Уже другие, большие, отказались от учения об отрицании воли. Оно просто несовместимо со здоровой природной волей современного человека. Также святые прошедших времен были радостны не вследствие, а вопреки насилию над их природой, насколько они могли быть такими, т.е. предчувствующими спасение. Так как христианин ожидал полного блаженства только для потустороннего мира и полагал, что сможет приобрести его именно самомучением и несвободой на Земле. Философское освобождающее спасение Шопенгауэра совершается в мире земном. И Шопенгауэр требует многого от своих святых: пытки и блаженства одновременно. Неужели не могло бы быть более короткого пути к спасению, нежели через увеличение страданий? Странный Шопенгауэр! Горе велико. Я хочу спасти вас, сделав его еще больше.

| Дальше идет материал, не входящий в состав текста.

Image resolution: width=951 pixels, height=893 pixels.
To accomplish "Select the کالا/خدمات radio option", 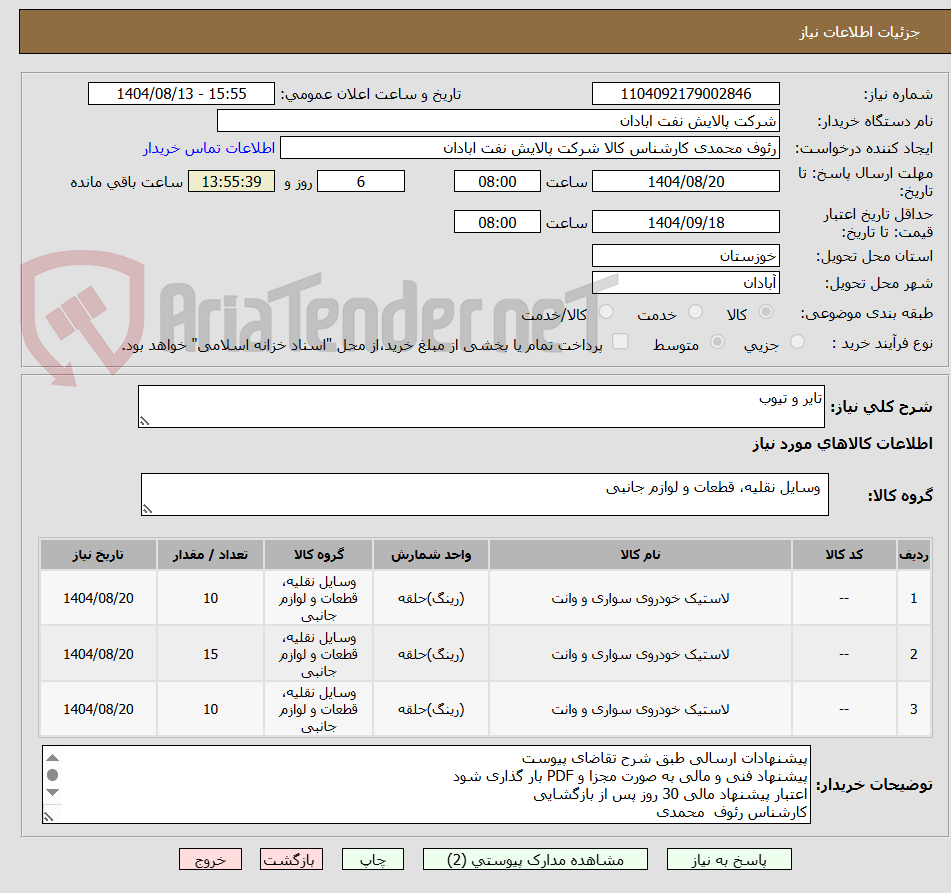I will (x=605, y=311).
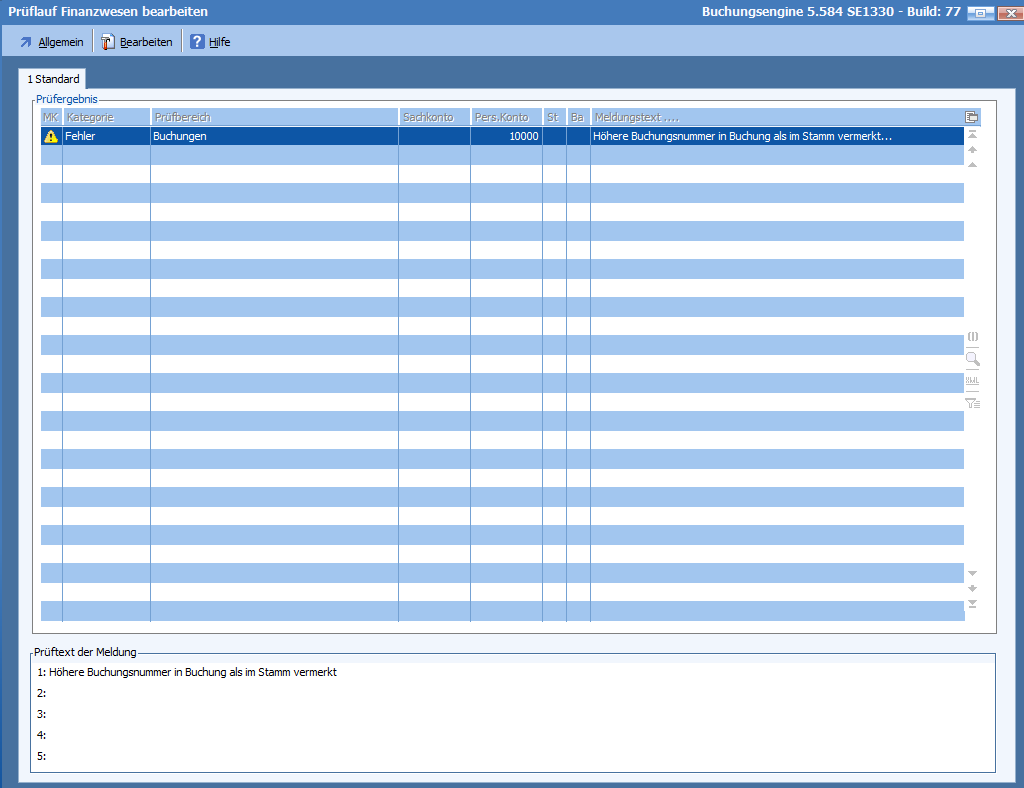Click the yellow warning icon in first row
Screen dimensions: 1024x788
point(51,136)
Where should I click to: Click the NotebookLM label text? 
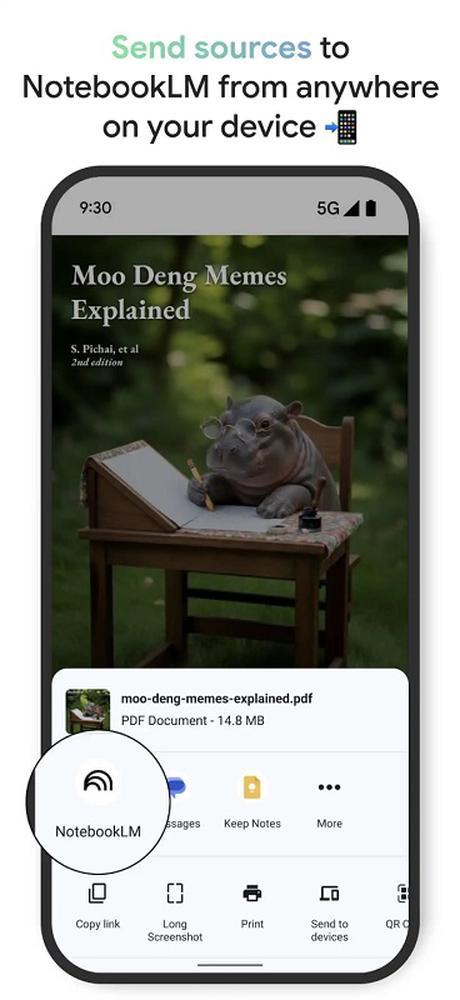[98, 832]
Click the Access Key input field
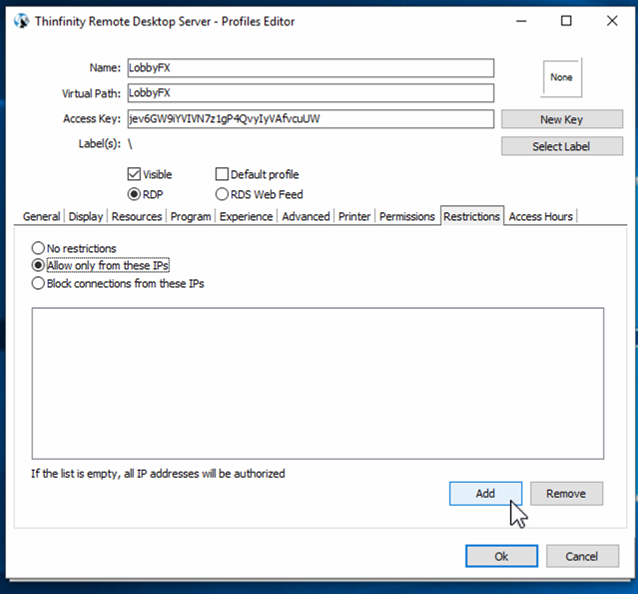Image resolution: width=638 pixels, height=594 pixels. (310, 119)
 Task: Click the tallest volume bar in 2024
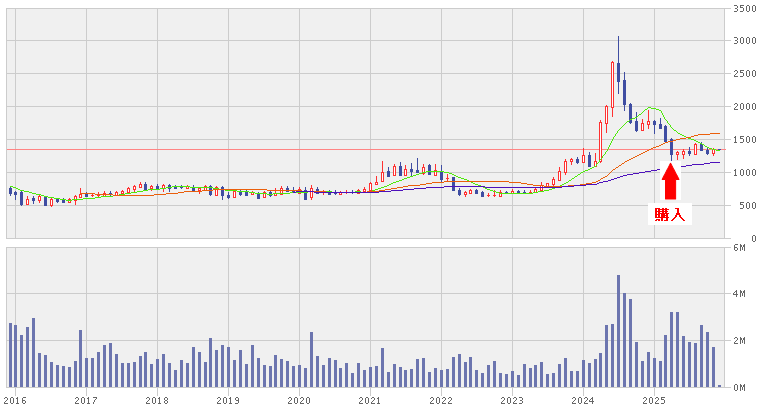(x=618, y=331)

Если волю отрицают, если она полностью умерщвлена, тогда мир представления гибнет. Да будет ночь! В тебе, во мне, во всех нас! Однако гибнет ли при этом и мир воли тоже? Только лишь потому, что наш глаз закрылся, и больше нет субъекта, для которого мир мог бы быть объектом? Глаз – это наше существо. Но это не существо мира. Человек не может спасти мир. Ослепшее всемирное существо – это еще не освобожденное всемирное существо. Оно откроет новые глаза, будет видеть вновь, и будет снова чувствовать горе. Какой обман! Какая борьба против бесконечности в этом учении о преломления воли! Какой недостаток покорности! И из этого упрямства, из этой ярости уничтожения должно просочиться освобождающее спасение? Почему бы лучше не проникнуться радостно теплым, сильным брахманом, подняться с ним вверх как Бетховен в Сонате №21 (сонате Вальдштейна), в этом сверкающем потоке, обыгранном ликованием Тритонов, высоко поднятых в эфир духа, когда под нами разбиваются волны.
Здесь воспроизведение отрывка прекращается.